Comment by coder543

2 months ago

The Llama 4 models were instruct models at a time when everyone was hyped about and expecting reasoning models. As instruct models, I agree they seemed fine, and I think Meta mostly dropped the ball by taking the negative community feedback as a signal that they should just give up. They’ve had plenty of time to train and release a Llama-4.5 by now, which could include reasoning variants and even stronger instruct models, and I think the community would have come around. Instead, it sounds like they’re focusing on closed source models that seem destined for obscurity, where Llama was at least widely known.

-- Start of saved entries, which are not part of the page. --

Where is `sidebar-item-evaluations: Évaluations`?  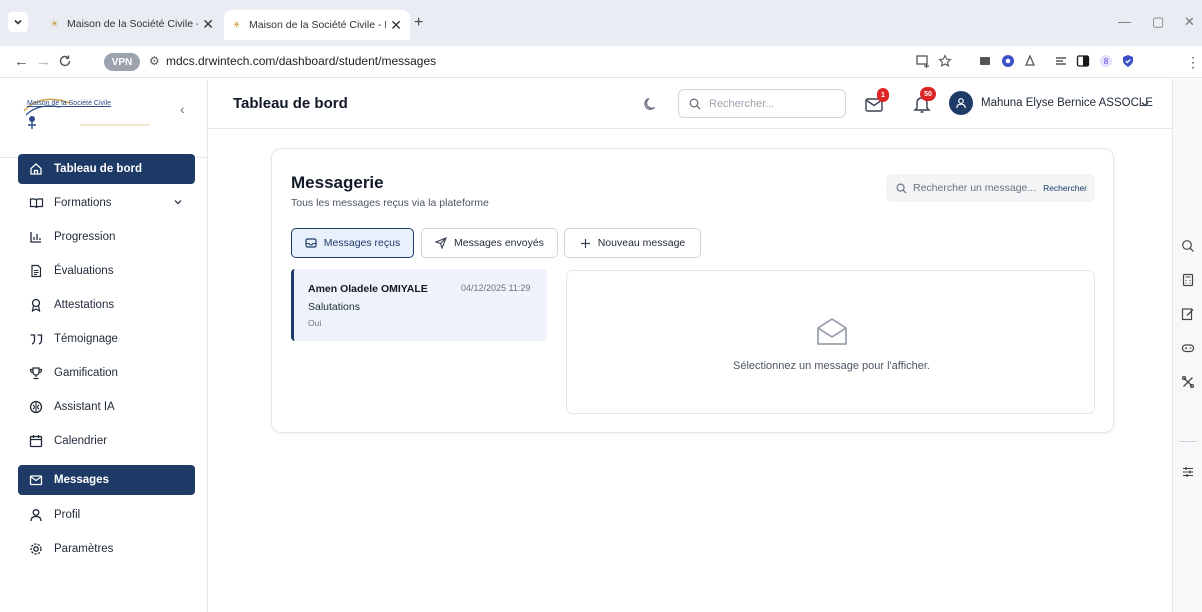
sidebar-item-evaluations: Évaluations is located at coordinates (106, 271).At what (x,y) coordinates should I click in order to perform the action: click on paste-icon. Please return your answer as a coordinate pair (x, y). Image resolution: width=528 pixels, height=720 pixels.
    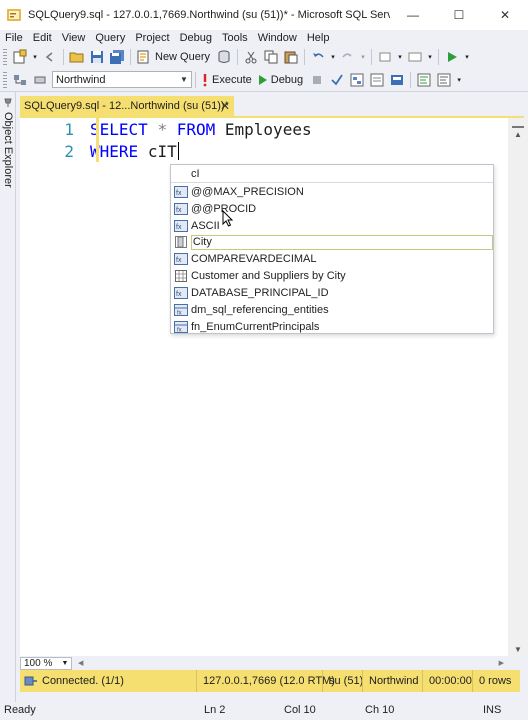
    Looking at the image, I should click on (291, 57).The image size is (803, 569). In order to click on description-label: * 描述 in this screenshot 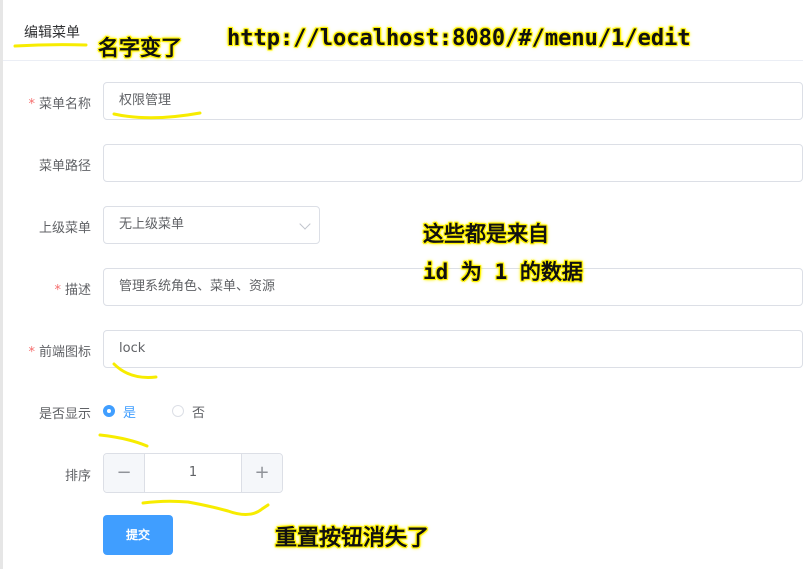, I will do `click(72, 290)`.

On the flip side, it also shows how damaging echo chambers can be, where relatively few people even gave the models a chance, just repeating the negativity they heard from other people and downvoting anyone who voiced a different experience.

I think this was exacerbated by the fact that Llama models had previously come in small, dense sizes like 8B that people could run on modest hardware, where even Llama 4 Scout was a large model that a lot of people in the community weren’t prepared to run. Large models seem more socially accepted now than they were when Llama 4 launched.

2 comments

coder543

zozbot234 2 months ago

Large MoE models are more socially accepted because medium/large sized MoE models can still be quite small wrt. expert size (which is what sets the amount of required VRAM). But a large dense model is still challenging to get to run.

coder543 2 months ago

I meant large MoE models are more socially accepted now. They were not when Llama 4 launched, and I believe that worked against the Llama 4 models.
The Llama 4 models are MoE models, in case you are unaware, since it feels like your comment feels was implying they were dense models.